L'assassin habite au 21 de S.A Steeman
Voilà un classique de la littérature policière que je voulais lire depuis longtemps, et je dois dire que je ne regrette pas de l'avoir déterré de ma PAL tant j'ai passé un agréable moment de lecture. Ce livre, qui a inspiré à Henri-GeorgesHenri-Georges Clouzot un célèbre film qui est devenu un grand classique est d'abord l'oeuvre de Stanislas-AndréStanislas-André Steeman un auteur et illustrateur belge d'expression française décédé en 1970. Ce roman, qui date de 1939 est son livre le plus célèbre.

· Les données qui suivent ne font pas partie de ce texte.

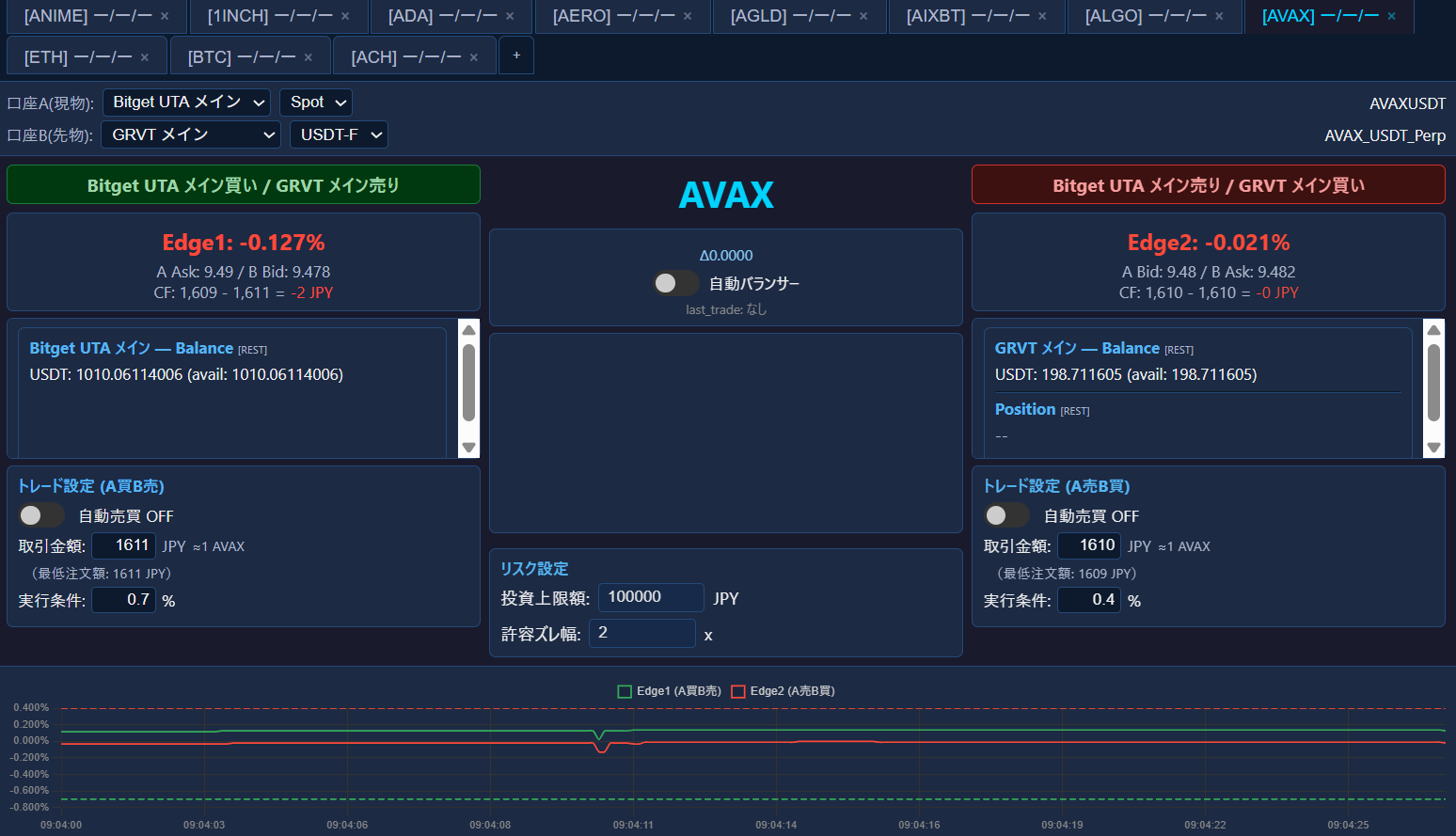Switch to the ALGO tab
Viewport: 1456px width, 836px height.
(1145, 16)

Un meurtrier sévit sur Londres et nargue la police avec ses crimes affreux: sept victimes en deux mois et demi, sept crânes fracassés par temps de brouillard, sept victimes détroussées et abandonnées sur le pavé. Des meurtres tous signés par un bristol qui indique le nom du meurtrier: Smith...l'un des noms les plus communs qu'il soit! La police londonienne a beau mener son enquête, renforcer ses effectifs et interroger tous les Mr. Smith de la capitale, force est de constater que l'enquête piétine. Jusqu'au jour où un individu confesse à Scotland Yard le lieu d'habitation du meurtrier qu'il a suivi après l'un e ses abominables forfaits et qui habiterait au numéro 21 du Russel Square. Seulement voilà, cette maison abrite en fait une pension de famille et partant il est bien difficile de savoir qui des pensionnaires est le coupable sans éveillé les soupçons des locataires de la pension Victoria.

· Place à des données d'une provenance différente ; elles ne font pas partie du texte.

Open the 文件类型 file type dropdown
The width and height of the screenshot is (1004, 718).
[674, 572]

Ce court roman est tout simplement un petit chef-d'oeuvre du genre: désuet à souhait avec des accents à la Agatha Christie, une intrigue solide et pleine de rebondissements, on dévore ce texte d'une traite une nuit d'insomnie sans se poser beaucoup de questions. Reprenant le célèbre procédé d'Ellery Queen ou de Hugh Austin, l'auteur interpelle son lecteur dans une "lutte de l'esprit" des plus haletantes: il s'agit pour le lecteur qui dispose des éléments fournis de résoudre par lui même la clé de l'énigme. Harangué par l'auteur, il est sommé de se substitué aux enquêteurs qui peinent à résoudre une enquête qui tourne à l'aporie: tous les suspects disposent d'un alibi et pourtant le coupable est sous nos yeux, alors que faut-il en conclure? Bon j'avoue que j'avais quelques idées sur la question, néanmoins je n'imaginais pas une telle vérité. Preuve qu'une fois encore il n'est pas toujours simple de se détacher de son statut de lecteur emporté par l'action, mais c'est aussi tellement agréable de se laisser surprendre par un dénouement inattendu. Bref, un roman dont je recommande vivement la lecture!